__What you need to do__
a – Summarize the forum thread below about a matrix determinant in two sentences.
b – Extend the forum thread below about a matrix determinant, starting after its last post.

__Selected passage__
- - - - -
I reduced this matrix to
|1 3 3 -4 |
|0 1 2 -5 |
|0 -1 -2 5 |
|0 2 4 -10 |

If I reduce this further, the entries in row 3 and 4 become 0. Is this still considered triangular form, and therefore the determinant will be 0?

Correct. It was obvious from the beginning, since the third and second row are proportional (after your first "reduction").
 
Last edited:
Yes and yes.
 
Ok, I didn't reduce it by row-eschelon form, but you should get a determinant of zero.

Why? The second row is a linear combination of the other three.

Upper Triangular form just requires that the entries below the diagonal are all zero. If entries above (or on) the diagonal are zero, that's ok.

ZM
 
If this is true, then will the determinant of any matrix containing a row vector consisting of all zeros will be zero?
 
TrippingBilly said:
If this is true, then will the determinant of any matrix containing a row vector consisting of all zeros will be zero?
- - - - -
Data entries:
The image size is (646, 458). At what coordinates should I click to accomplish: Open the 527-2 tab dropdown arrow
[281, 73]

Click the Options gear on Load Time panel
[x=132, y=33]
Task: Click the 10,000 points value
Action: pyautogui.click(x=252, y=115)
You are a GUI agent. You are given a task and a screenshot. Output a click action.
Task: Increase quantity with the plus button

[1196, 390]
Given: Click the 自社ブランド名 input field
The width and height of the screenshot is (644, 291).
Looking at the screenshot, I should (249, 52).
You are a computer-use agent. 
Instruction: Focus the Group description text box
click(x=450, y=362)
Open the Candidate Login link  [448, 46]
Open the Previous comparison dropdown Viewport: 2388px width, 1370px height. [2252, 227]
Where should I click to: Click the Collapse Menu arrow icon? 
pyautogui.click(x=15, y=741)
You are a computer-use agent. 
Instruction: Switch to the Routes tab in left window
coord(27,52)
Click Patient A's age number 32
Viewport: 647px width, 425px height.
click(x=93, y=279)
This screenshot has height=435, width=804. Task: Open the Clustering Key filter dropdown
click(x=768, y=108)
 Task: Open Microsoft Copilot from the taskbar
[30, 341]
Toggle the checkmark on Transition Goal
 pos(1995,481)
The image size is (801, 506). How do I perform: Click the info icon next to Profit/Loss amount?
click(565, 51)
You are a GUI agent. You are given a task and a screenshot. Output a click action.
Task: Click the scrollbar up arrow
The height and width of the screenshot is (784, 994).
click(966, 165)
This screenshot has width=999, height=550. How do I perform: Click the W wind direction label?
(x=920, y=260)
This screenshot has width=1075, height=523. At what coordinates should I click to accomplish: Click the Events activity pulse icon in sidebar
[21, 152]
- - - - -
__Exercise results__
a – A poster who reduced a 4x4 matrix asks whether reducing it further, until rows 3 and 4 become zeros, still counts as triangular form and so gives a determinant of 0. Replies confirm that the determinant is zero, noting that the second and third rows are proportional and that upper triangular form only requires the entries below the diagonal to be zero, and the poster then asks whether any matrix with a row of all zeros has a determinant of zero.

b –
Yes, it will.
 
Yes. Think of it this way:

The determinant function can be viewed as a machine that takes n n-dimensional vectors and spits out a number. However, if any of these vectors are linear combinations of any of the other vectors, then the determinant will be zero. A zero vector is a linear combination of every vector.

Another way to see the same thing is just to break the determinant into minors along the row (or column) of zeros. The determinant is then zero.

ZM
 
The exact reason follows directly from the http://www.cs.ut.ee/~toomas_l/linalg/lin1/node14.html" of the determinant.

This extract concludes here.